__Short task 1__: Quote the stretch of the listing below from the line containing "Given: Click the Element Plus sparkle icon" through the line containing "tap(84, 341)", exactly as those lines appear.

__Selection__:

______

Start the data synchronization job

  1. On the Simple Log Service/Kafka Data Synchronization page, find the data synchronization job that you created and click Start in the Actions column.

  2. In the upper-right corner of the page, click Search. If the state of the job changes to Starting, the data synchronization job is started.

Analyze data

After the data synchronization job is complete, you can use Spark JAR Development to analyze the data that is synchronized to the AnalyticDB for MySQL cluster. For more information about Spark development, see Spark editor and Overview.

  1. In the left-side navigation pane, choose Job Development > Spark JAR Development.

  2. Enter SQL statements in the default template and click Run Now.

    -- Here is just an example of SparkSQL. Modify the content and run your spark program.
    
    conf spark.driver.resourceSpec=medium;
    conf spark.executor.instances=2;
    conf spark.executor.resourceSpec=medium;
    conf spark.app.name=Spark SQL Test;
    conf spark.adb.connectors=oss;
    
    -- Here are your sql statements
    show tables from lakehouse20220413156_adbTest;
  3. (Optional) On the Applications tab, find an application and click Log in the Actions column to view the Spark SQL running log of the application.

Manage the data source

On the Data Sources page, you can perform the operations described in the following table in the Actions column.

Operation

Description

Create Job

Goes to the Create Synchronization Job or Create Migration Job page to create a job that uses the data source.

View

Views the detailed configurations of the data source.

Edit

Modifies the data source parameters, such as the data source name and description.

Delete

Deletes the data source.

Note

If the data source is being used in a data synchronization or data migration job, you cannot delete the data source. In this case, you must first go to the Simple Log Service/Kafka Data Synchronization page, find the job, and then click Delete in the Actions column to delete the job.

Examples of schema fields parsed with different numbers of layers

Nested JSON fields can be parsed with different numbers of layers. In this example, the following JSON data is sent to ApsaraMQ for Kafka:

{
  "name" : "zhangle",
  "age" : 18,
  "device" : {
    "os" : {
        "test":lag,
        "member":{
             "fa":zhangsan,
             "mo":limei
       }
     },
    "brand" : "none",
    "version" : "11.4.2"
  }
}

The preceding JSON data can be parsed with different numbers of layers.

No parsing

JSON fields are not parsed, and the JSON data is directly displayed.

JSON field

Example

Destination field name

__value__

{ "name" : "zhangle","age" : 18, "device" : { "os" : { "test":lag,"member":{ "fa":zhangsan,"mo":limei }},"brand": "none","version" : "11.4.2" }}

__value__

One-layer parsing

The first layer of the JSON fields is parsed.

JSON field

Example

Destination field name

name

zhangle

name

age

18

age

device

{ "os" : { "test":lag,"member":{ "fa":zhangsan,"mo":limei }},"brand": "none","version" : "11.4.2" }

device

Two-layer parsing

The first two layers of the JSON fields are parsed. If a field does not have nested fields, the field is directly displayed. For example, the name and age fields are directly displayed. If a field has nested fields, the child fields of the field are displayed. For example, the device field is parsed as device.os, device.brand, and device.version.

Important

In the destination field names, periods (.) are automatically changed to underscores (_).

JSON field

Example

Destination field name

name

zhangle

name

age

18

age

device.os

{ "test":lag,"member":{ "fa":zhangsan,"mo":limei }}

device_os

device.brand

none

device_brand

device.version

11.4.2

device_version

Three-layer parsing

JSON field

Example

Destination field name

name

zhangle

name

age

18

age

device.os.test

lag

device_os_test

device.os.member

{ "fa":zhangsan,"mo":limei }

device_os_member

device.brand

none

device_brand

device.version

11.4.2

device_version

Four-layer parsing

JSON field

Example

Destination field name

name

zhangle

name

age

18

age

device.os.test

lag

device_os_test

device.os.member.fa

zhangsan

device_os_member_fa

device.os.member.mo

lime

device_os_member_mo

device.brand

none

device_brand

device.version

11.4.2

device_version

______

__Data shown__:

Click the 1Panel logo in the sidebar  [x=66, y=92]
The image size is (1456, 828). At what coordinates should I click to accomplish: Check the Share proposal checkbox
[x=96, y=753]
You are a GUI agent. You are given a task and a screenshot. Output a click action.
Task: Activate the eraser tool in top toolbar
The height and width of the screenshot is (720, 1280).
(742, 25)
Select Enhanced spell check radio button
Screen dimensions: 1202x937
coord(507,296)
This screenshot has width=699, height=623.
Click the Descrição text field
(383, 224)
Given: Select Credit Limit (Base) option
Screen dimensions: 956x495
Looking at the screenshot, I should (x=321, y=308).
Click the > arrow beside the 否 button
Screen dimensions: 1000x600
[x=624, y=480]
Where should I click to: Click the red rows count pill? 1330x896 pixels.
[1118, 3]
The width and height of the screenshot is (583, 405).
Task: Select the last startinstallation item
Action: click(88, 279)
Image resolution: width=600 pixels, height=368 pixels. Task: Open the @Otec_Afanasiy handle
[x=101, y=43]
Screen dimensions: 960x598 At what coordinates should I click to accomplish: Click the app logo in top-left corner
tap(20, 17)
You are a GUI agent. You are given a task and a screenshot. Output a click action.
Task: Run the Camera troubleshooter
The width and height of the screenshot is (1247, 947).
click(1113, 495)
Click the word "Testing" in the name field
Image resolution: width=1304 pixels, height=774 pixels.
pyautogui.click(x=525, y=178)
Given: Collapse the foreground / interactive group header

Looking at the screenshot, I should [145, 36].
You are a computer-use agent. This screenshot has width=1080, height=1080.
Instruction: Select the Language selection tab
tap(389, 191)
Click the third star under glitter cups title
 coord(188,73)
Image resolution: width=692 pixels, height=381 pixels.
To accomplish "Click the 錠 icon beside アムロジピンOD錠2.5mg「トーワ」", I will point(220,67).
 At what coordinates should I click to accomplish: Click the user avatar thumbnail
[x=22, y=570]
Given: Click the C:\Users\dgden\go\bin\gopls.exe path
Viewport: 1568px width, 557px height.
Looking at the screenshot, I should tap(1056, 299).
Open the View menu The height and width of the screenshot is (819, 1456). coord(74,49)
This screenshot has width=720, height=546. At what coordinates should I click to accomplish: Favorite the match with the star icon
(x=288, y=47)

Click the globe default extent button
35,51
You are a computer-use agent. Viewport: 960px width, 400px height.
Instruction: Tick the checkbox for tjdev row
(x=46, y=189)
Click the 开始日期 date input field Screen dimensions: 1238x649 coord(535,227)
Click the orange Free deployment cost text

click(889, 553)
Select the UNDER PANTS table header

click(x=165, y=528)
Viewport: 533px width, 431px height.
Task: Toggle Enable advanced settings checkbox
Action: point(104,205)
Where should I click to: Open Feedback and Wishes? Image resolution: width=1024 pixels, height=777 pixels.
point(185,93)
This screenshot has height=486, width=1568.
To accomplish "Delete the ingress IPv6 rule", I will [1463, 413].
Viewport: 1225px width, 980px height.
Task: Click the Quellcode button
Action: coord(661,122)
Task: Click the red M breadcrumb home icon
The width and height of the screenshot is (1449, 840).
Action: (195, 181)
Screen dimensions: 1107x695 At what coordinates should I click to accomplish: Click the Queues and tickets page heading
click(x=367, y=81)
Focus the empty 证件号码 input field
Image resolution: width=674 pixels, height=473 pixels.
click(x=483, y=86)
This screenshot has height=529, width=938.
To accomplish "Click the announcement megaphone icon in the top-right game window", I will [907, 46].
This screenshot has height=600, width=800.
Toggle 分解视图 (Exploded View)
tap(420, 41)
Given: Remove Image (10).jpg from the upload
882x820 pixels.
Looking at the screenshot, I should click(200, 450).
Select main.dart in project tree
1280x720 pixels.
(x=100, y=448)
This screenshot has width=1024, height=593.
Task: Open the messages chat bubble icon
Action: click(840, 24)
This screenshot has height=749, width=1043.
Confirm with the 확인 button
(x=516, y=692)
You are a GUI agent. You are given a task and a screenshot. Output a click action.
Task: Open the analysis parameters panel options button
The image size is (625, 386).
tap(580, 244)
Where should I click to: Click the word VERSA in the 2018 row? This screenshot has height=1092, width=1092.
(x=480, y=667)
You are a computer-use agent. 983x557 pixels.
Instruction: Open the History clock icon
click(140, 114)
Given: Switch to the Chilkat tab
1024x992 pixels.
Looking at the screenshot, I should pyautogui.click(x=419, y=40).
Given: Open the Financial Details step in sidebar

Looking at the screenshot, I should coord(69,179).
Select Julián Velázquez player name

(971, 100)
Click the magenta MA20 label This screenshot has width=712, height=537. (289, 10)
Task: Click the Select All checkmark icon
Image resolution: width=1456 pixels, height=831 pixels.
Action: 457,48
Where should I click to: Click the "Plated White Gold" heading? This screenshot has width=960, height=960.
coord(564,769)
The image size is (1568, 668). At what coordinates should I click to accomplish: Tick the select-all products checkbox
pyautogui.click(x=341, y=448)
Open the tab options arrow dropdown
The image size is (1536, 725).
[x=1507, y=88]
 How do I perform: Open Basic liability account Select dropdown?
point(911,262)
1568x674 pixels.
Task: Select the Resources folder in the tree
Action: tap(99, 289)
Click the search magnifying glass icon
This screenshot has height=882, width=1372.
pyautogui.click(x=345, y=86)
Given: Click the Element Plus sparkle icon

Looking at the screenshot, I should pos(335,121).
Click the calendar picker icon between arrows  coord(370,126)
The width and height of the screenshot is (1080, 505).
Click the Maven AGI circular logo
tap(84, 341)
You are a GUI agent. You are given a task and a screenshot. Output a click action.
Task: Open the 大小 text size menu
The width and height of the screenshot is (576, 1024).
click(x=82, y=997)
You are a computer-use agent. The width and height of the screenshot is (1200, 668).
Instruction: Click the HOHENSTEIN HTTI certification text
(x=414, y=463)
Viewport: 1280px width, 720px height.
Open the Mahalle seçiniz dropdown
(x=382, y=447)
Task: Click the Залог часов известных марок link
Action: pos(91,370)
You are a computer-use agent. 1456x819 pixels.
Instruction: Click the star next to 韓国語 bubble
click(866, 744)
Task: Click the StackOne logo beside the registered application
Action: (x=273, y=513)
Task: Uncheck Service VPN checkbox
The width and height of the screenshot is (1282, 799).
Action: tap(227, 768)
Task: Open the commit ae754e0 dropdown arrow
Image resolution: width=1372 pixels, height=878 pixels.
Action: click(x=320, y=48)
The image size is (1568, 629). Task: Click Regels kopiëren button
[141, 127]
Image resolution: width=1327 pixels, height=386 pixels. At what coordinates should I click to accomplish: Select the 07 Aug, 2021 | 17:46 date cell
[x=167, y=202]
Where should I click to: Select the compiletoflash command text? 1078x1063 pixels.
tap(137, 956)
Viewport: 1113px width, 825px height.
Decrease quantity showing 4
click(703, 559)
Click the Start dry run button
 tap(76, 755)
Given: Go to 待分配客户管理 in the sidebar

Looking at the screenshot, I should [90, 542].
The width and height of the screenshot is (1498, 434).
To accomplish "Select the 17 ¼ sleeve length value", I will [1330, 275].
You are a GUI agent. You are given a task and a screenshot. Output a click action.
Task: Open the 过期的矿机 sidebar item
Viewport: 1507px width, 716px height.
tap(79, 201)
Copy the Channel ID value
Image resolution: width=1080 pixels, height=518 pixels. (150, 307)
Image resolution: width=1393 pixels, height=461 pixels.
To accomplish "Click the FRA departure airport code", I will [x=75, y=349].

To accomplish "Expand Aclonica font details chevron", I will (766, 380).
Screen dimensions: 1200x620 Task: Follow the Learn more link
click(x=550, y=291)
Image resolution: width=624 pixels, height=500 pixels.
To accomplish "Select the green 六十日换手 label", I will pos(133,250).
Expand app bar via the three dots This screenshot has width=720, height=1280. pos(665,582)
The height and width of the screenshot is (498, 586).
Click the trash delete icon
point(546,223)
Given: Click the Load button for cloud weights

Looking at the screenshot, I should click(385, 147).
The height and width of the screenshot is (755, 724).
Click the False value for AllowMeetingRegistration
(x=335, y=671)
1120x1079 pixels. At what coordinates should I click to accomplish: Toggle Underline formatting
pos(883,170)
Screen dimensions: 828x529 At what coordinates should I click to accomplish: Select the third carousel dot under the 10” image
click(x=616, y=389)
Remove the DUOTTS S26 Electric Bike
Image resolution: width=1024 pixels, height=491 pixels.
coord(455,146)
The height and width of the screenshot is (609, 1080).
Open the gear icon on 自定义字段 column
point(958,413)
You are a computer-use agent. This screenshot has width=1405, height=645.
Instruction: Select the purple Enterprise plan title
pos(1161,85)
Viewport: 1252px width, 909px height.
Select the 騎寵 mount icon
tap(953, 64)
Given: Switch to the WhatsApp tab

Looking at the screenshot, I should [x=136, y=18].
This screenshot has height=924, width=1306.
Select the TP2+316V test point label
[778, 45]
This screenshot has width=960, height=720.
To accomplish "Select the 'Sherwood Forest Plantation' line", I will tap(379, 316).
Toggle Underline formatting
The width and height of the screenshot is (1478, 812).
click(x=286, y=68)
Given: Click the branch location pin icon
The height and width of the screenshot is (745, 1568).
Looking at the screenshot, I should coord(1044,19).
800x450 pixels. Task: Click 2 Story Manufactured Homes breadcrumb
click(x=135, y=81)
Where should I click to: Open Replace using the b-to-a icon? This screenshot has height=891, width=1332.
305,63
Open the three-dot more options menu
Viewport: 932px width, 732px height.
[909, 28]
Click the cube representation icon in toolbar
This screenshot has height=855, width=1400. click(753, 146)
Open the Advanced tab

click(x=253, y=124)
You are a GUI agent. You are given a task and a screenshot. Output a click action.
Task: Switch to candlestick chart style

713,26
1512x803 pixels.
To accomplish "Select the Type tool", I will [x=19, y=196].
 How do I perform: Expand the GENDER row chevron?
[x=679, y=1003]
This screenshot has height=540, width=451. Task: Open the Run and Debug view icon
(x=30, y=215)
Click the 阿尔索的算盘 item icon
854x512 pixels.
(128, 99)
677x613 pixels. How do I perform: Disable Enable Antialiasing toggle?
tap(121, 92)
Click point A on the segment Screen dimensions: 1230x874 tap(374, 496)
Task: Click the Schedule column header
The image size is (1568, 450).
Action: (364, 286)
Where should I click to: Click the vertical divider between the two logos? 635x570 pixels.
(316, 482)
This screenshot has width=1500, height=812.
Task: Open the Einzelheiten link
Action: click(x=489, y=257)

______

__Short task 2__: Print the stretch of the data synchronization guide above from "The first two" through "device.brand, and device.version.", word for word.

__Correct answer 1__:
Given: Click the Element Plus sparkle icon

Looking at the screenshot, I should pos(335,121).
Click the calendar picker icon between arrows  coord(370,126)
The width and height of the screenshot is (1080, 505).
Click the Maven AGI circular logo
tap(84, 341)

__Correct answer 2__:
The first two layers of the JSON fields are parsed. If a field does not have nested fields, the field is directly displayed. For example, the name and age fields are directly displayed. If a field has nested fields, the child fields of the field are displayed. For example, the device field is parsed as device.os, device.brand, and device.version.